# Cube talk



## iwinoky (Jul 20, 2011)

I gave a talk on the Rubik's Cube at a Math/Science/Technology conference at Exeter Academy at the end of June. The talk is 50 minutes long. I'll be giving some version of this talk again in the near future so if you watch, please let me know what you liked and what you didn't think worked so well.

Here is a rough outline:

my introduction to the cube
history of the cube
the cube in media
solving the cube using commutators
solving the cube using Fridrich (with some demonstrations)
FMC and God's number
some videos of a few current world records

There were about 50 people in attendance and the talk was very well received. They really got into the videos at the end!

Part 1 of the talk is here (youtube limits clips to 15 minutes in length):

http://www.youtube.com/watch?v=X1H2J80ZwD0

Many thanks to Anders Bogan for volunteering to get the raw video file into a Youtube friendly format. He also cut it into chunks and added links to the subsequent parts at the end of each clip. Fancy!

If someone feels like embedding the talk here on the forum, please do so.

Ian


----------



## cubernya (Jul 20, 2011)

Chester's pretty fun when he's drunk...LOL

Also lol at the crowd's reaction to the OH record when he pointed at it


----------



## Yuxuibbs (Jul 20, 2011)

i will watch the whole thing at night before i go to bed.... looks really interesting


----------



## Rpotts (Jul 20, 2011)

I just finished the whole thing. Not bad at all, you got them all interested, touched on many subjects without going on and on or getting boring. Well done.


----------



## Olji (Jul 20, 2011)

Just finished it, enjoyed it very much

The subtitles was in swedish however, just a heads up


----------



## SoulSeeker (Jul 20, 2011)

yup very well done, i enjoyed it quite a lot. loved the phrase "the odds are good but the goods are odd"


----------



## cubersmith (Jul 20, 2011)

I really enjoyed it. Well done


----------



## Away (Jul 20, 2011)

The camera angle is bad  I hate not being able tos ee the whole projector screen.

Very good speech, though.


----------



## TheMachanga (Jul 20, 2011)

Awesome. I liked it a lot. I loved how it covered so many things.


----------



## Bilbo (Jul 20, 2011)

I enjoyed it a ton, it was very well presented, and I learned a few new things myself. I Also loved the phrase "the odds are good but the goods are odd" lol


----------



## Jostle (Jul 20, 2011)

Win.


----------



## iwinoky (Jul 23, 2011)

Thanks for the feedback so far. I now know the subtitles over Minh Thai's solve are not Hungarian and that Feliks is number one on the 6x6 (why didn't I just look that up the night before my talk??).

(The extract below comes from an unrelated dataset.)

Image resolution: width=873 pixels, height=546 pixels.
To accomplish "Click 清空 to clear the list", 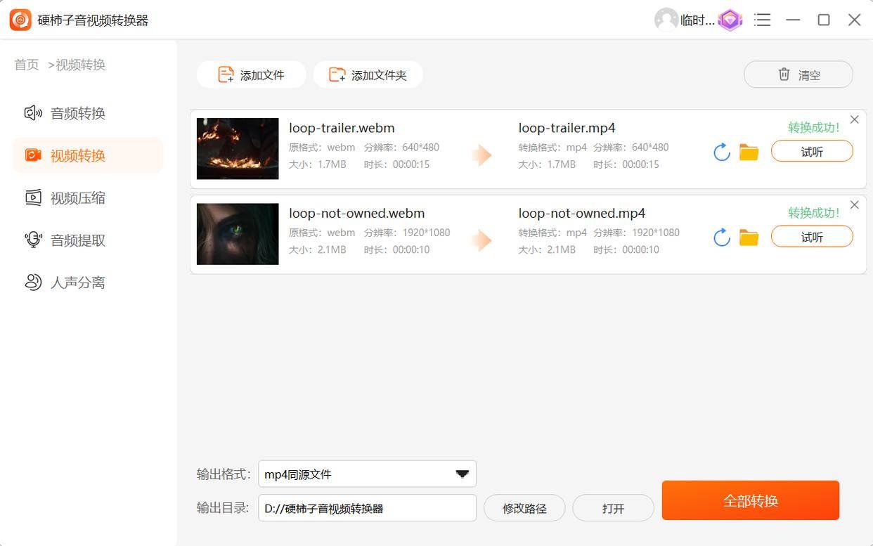I will 798,74.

In the coming months, I'll be giving a version of this talk to a group of 6th graders and, separately, to another group of math teachers. Every 6th grader from a particular school district in Connecticut will be there (about 200 students in all). Any thoughts on what I should do to adapt this talk for my 6th grade audience? 

Do I leave the commutator stuff in or is that too advanced for an average 6th grader? Maybe more videos of world record holders or is 5 minutes of videos enough in a 45 minute talk?


----------



## JonnyWhoopes (Jul 23, 2011)

I thought that the WCA used random-state scrambles? Not 25move sequences?


----------



## Owen (Jul 23, 2011)

iwinoky said:


> Do I leave the commutator stuff in or is that too advanced for an average 6th grader? Maybe more videos of world record holders or is 5 minutes of videos enough in a 45 minute talk?


 
I'd say leave it in. If someone explained that to me it sixth grade, I'd have been fascinated.


----------



## JonnyWhoopes (Jul 23, 2011)

Owen said:


> I'd say leave it in. If someone explained that to me it sixth grade, I'd have been fascinated.


 
I'd be willing to say that the majority of us serious cubers weren't (aren't?) your average sixth graders.


----------



## da25centz (Jul 24, 2011)

wonerful! very very interesting, and I learned a few things too


----------